Descrizione del compito:
Per favore, trascrivi tali e quali le righe dei dati dalla riga che contiene "Task: Open Ricerca binoculars search tool" fino a quella che contiene "pos(523,479)", entrambe comprese. Lascia fuori le immagini.
═════ Dati forniti
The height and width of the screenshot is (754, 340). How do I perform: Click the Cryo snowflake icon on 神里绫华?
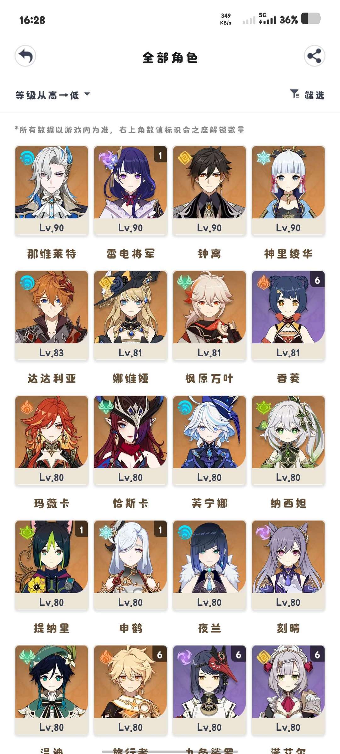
══════════
═════ Dati forniti
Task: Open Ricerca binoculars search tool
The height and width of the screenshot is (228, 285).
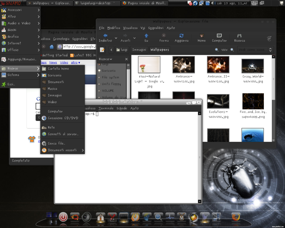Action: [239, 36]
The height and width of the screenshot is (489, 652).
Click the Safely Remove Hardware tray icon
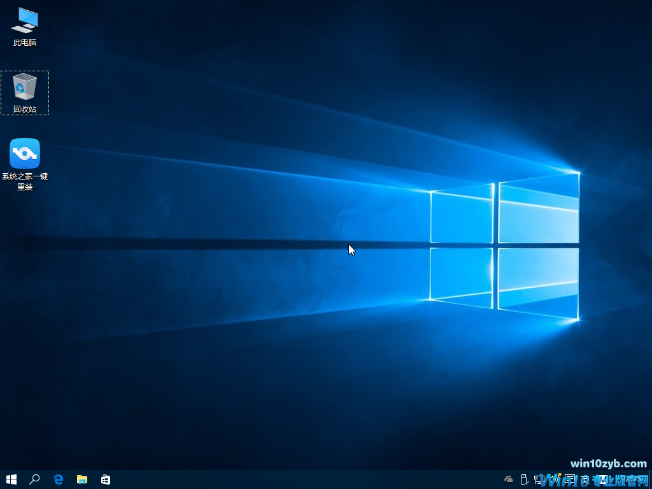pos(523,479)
══════════
Risposta esercizio:
Task: Open Ricerca binoculars search tool
The height and width of the screenshot is (228, 285).
Action: [239, 36]
The height and width of the screenshot is (489, 652).
Click the Safely Remove Hardware tray icon
pos(523,479)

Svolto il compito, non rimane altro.